__Prompt A__
In the passage on longitudinal studies and missing data, which three kinds of models are mostly applied to tackle non-ignorable missing data?
__Prompt B__
Can you pick up the passage on longitudinal studies and missing data after its final sentence and carry it on?
Text block section start
Longitudinal studies have a wide range of applications in medicine, where measurements are repeatedly observed for individuals over time. These measurements are correlated even for different types of responses and collected for the same individuals. For example, in oncology research, more than one biomarker of mixed types is measured repeatedly over time for the same patient. These biomarkers are inherently associated – and this association is accounted for valid conclusions. Simultaneous modelling of mixed biomarkers is an optimal approach to account for correlation among multiple biomarkers [1].

Missing data is an unavoidable issue in longitudinal studies because patients may not come for a pre-specified follow-up visit at a particular time point for many reasons. In this regard, missingness exists in collected data and creates hindrances to extracting inference without making assumptions about the missingness mechanism. According to Rubin [2], missing completely at random (MCAR) and missing at random (MAR) mechanisms being not dependent upon unobserved measurements are ignorable. Not missing at random (NMAR) mechanism may depend upon both observed and unobserved responses and is considered non-ignorable. Non-ignorable missingness mechanism is considered in data analysis with longitudinal measurements to get unbiased estimates.

In literature, selection models, pattern-mixture models (PMMs), and shared parameter models (SPMs) are mostly applied to tackle non-ignorable missing data. These models use different factorizations for missingness and measured processes to jointly model longitudinal responses incorporating missingness. The SPM approach is widely applied to model MAR data in longitudinal responses. Still, there exists a gap to employ SPM for NMAR. Non-ignorable missing data is addressed by employing logistic or probit models, which are specifically designed to handle situations where the missing data mechanism is influenced by unobserved variables or responses, resulting in NMAR mechanisms. By integrating the logistic or probit model into the analysis, researchers can effectively mitigate potential biases caused by non-ignorable missing data that consequently makes precise inferences based on the available data. Logistic and probit models provide valuable insights into the underlying patterns of missingness, contributing to obtaining reliable results in longitudinal studies and other scenarios where missing data is common.

Joint modelling terms are applied to simultaneously analyzed more than one outcome. Many methods have been proposed to jointly analyze single or multivariate longitudinal measurements alongside event time data in recent years [3,4]. Another joint modelling term is used to simultaneously analyze more than one longitudinal outcome possibly of different types using random effects, marginal or conditional models [5,6]. Catalano and Ryan [7] analyzed toxicity data proposing bivariate latent variable models to account for the relationship between fetal weight and malformation in live fetuses. Leon and Carriere [8] studied one longitudinal and one binary response to assess maternal smoking’s effect on the respiratory illness of children. Liu et al. [9] formulated a joint model to handle longitudinal binary and continuous responses by incorporating an ignorable missing data mechanism. Li et al. [10] applied joint modelling for continuous, binary, and ordinal responses under the Bayesian framework, while Kürüm et al. [11] proposed a joint model to analyze binary and continuous responses under frequentist statistics.
Text block section end
Supplied material section start
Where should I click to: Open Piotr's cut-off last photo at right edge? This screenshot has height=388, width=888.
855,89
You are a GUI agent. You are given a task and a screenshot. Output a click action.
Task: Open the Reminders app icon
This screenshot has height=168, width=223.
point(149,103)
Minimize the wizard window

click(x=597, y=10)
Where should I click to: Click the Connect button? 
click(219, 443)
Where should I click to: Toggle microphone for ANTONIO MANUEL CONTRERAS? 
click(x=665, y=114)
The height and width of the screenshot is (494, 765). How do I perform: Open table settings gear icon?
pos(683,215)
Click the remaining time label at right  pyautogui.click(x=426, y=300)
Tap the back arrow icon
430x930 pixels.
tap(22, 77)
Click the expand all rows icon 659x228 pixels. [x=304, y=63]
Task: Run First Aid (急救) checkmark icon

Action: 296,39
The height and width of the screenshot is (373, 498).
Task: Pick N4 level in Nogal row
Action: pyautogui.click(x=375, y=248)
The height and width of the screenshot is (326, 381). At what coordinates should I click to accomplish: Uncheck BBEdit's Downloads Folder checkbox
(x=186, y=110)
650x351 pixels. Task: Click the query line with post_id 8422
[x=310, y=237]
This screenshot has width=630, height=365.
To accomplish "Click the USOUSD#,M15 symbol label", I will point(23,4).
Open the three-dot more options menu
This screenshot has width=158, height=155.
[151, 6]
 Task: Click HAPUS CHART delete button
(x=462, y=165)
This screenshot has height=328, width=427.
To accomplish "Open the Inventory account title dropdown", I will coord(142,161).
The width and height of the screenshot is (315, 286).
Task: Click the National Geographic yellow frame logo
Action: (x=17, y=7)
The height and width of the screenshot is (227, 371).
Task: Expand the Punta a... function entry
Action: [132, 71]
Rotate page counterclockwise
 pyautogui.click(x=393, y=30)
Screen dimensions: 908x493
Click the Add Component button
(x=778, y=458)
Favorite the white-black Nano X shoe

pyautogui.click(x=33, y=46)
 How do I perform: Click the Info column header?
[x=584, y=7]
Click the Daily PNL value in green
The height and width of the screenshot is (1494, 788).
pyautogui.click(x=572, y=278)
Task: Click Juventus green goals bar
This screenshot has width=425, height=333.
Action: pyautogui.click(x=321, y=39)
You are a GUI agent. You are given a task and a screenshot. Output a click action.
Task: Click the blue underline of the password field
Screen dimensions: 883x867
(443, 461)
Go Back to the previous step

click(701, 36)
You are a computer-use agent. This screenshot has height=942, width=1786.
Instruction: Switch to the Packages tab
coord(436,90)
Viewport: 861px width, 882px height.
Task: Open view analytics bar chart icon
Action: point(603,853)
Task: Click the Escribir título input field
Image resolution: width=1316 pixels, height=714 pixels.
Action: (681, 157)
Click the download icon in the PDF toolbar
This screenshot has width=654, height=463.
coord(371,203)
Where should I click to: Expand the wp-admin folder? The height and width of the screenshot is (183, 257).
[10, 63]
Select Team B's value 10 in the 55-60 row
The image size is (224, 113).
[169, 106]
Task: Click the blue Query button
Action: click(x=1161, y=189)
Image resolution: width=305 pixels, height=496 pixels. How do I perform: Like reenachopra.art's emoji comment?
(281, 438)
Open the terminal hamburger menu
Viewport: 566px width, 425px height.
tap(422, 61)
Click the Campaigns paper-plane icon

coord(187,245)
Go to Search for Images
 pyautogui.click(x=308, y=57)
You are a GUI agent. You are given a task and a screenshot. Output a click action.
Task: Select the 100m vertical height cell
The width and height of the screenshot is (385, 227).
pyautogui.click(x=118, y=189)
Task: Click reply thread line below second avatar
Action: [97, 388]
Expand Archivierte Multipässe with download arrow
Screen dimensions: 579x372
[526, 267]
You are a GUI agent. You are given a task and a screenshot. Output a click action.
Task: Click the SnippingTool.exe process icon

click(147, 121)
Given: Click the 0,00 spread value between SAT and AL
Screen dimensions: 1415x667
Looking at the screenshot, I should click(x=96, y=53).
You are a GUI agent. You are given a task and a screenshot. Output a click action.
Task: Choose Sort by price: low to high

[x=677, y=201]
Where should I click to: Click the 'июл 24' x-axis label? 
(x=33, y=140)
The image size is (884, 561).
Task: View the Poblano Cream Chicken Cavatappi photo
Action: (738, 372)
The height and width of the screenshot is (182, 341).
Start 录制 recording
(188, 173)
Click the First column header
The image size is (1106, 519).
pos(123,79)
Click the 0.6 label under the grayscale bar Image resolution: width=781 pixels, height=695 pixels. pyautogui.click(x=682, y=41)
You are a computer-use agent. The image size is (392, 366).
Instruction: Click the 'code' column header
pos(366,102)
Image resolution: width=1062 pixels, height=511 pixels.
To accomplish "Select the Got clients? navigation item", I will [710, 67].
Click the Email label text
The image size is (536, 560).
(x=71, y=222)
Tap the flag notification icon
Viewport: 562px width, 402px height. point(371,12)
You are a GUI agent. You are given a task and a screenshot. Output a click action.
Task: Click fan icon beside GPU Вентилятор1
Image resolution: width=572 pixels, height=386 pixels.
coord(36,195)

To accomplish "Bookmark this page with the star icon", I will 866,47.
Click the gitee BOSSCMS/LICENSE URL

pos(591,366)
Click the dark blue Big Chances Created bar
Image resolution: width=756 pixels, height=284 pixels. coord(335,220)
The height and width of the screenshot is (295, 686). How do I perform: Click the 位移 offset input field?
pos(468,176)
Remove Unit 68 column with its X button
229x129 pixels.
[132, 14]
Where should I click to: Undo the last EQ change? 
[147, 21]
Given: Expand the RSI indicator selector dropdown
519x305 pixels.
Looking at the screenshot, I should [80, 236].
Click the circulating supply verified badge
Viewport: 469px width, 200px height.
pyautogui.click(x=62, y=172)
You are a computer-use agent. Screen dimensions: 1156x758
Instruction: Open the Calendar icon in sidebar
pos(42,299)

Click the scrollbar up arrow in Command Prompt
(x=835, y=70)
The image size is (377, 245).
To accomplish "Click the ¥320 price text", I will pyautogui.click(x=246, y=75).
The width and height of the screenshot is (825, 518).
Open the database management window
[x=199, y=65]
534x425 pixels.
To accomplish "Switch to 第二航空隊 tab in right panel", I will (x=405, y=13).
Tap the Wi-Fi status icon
Supplied material section end
__Answer section A__
Selection models, pattern-mixture models (PMMs), and shared parameter models (SPMs).

__Answer section B__
Under the umbrella of non-ignorable missing data (NMAR) fall both non-monotone and monotone missingness patterns, which in turn provide incomplete observations. Intermittent missingness comes under non-monotone missingness pattern, where an individual misses any visit during the follow-up time, and returns to show up for subsequent visits. The monotone missingness pattern usually refers to informative drop-out, where an individual leaves the study before completion and never comes back to complete follow-up time. Stubbendick and Ibrahim [12] used a likelihood-based approach to incorporate non-monotone NMAR by proposing a joint likelihood of outcome and missing data indicators. Hogan et al. [13] worked on monotone missingness in longitudinal data. Gaskins et al. [14] worked on non-ignorable drop-out mixed longitudinal responses using PMM under joint modelling methodology.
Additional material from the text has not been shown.